He was twice promoted in a six-year spell at Birmingham City despite not always having much of a standing among the fan base. When they were on the way down in 2006 Blues fans called for his head, and the same happened as their side struggled at times the following season. But Bruce got the train back on the tracks and helped to secure an immediate return to the top flight before leaving amid a disagreement with the club’s board.
Hull City also went into the Premier League twice under Bruce in his only other gig to last beyond two years. A club which has only been in the top tier of English football for five seasons of its 118-year history has the former Manchester United defender to thank for three of them.
So why is he so pilloried? If he has been such a bad manager, why have 11 clubs chosen to give him a shot? Clubs of the prestige of Aston Villa, Newcastle, Sunderland and Sheffield Wednesday have all called upon him at one time or another. But at none of them has he reigned for more than the 102 matches he presided over at Villa.
His failure to see jobs out has been the stick to beat him with at some places, his refusal to move on quick enough has been the trouble at others. He lasted only eight matches in his first spell at Wigan Athletic, then just 68 when he returned six years later. Having exited the JJB Stadium in 2001, he skipped straight out of Crystal Palace when Birmingham came calling.
In 2019 he was offered the opportunity to manage Wednesday but asked to honour a family holiday first in light of the recent deaths of both of his parents. After the club absorbed national criticism for allowing the request, he was at Hillsborough for only 18 games before quitting and heading for Newcastle. If he doesn’t have a particularly great reputation, these skittish career choices might be just a few reasons why.
And yet, he has more than deserved a reputation among club owners for having the clout to get a job done. Birmingham hadn’t been in the top division for 16 years before he came alone, while Hull had been there once in their history. He also took the Tigers to their only ever appearance in Europe, while Villa needed a steady hand after Roberto Di Matteo’s failed spell and Bruce took them to within one game of promotion. Even at Wednesday he took a club which was otherwise on a steady decline and led them to improved performances and hope of something better than mid-table mediocrity.

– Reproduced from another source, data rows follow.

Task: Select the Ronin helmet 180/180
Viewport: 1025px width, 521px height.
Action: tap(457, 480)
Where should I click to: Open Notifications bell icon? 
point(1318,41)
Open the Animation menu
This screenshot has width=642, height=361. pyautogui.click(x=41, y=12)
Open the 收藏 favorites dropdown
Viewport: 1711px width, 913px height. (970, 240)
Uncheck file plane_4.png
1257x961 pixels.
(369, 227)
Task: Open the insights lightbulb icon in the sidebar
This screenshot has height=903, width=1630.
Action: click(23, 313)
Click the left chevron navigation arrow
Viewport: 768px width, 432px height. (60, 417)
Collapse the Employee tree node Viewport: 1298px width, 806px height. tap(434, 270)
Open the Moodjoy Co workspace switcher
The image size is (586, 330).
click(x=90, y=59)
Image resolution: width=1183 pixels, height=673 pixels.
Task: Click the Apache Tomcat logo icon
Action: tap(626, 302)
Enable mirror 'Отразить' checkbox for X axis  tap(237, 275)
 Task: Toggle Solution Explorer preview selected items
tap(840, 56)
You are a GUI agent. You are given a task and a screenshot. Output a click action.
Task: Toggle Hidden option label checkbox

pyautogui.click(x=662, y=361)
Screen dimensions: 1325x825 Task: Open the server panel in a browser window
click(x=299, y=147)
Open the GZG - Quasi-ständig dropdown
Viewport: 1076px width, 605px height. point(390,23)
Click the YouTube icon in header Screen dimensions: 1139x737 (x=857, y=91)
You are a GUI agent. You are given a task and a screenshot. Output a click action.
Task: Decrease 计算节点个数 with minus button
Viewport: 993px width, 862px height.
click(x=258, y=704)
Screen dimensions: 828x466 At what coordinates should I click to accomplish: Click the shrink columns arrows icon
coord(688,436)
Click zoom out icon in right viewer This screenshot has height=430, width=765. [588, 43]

Sunderland? They sacked him after 13th and 10th-place finishes in the Premier League, then went through a string of replacements as they gradually slid towards an inevitable relegation in 2017 from which they have still never returned. Then when he was handed the keys to his local kingdom at Newcastle he was belittled from the first day by fans who hated owner Mike Ashley, and was never accepted even after matching beloved predecessor Rafa Benitez’s finish of 13th the previous season, then bettering it the following year.
Bruce was never going to win any Premier League titles. His selling point was turning failing squads into stable units. At some clubs it worked for a while, at others it was a shorter-term project. Still, wherever he went he found enemies. Fans always seemed to want more, some justifiably, some less so.
One can understand why this might be the final hurrah for Bruce. His time at West Brom is done, and many would argue his time in football was all but done a few years ago. But to file him as a chancer and nothing more would be to underestimate what he was able to achieve in a 24-year career many more cherished managers would long to have had.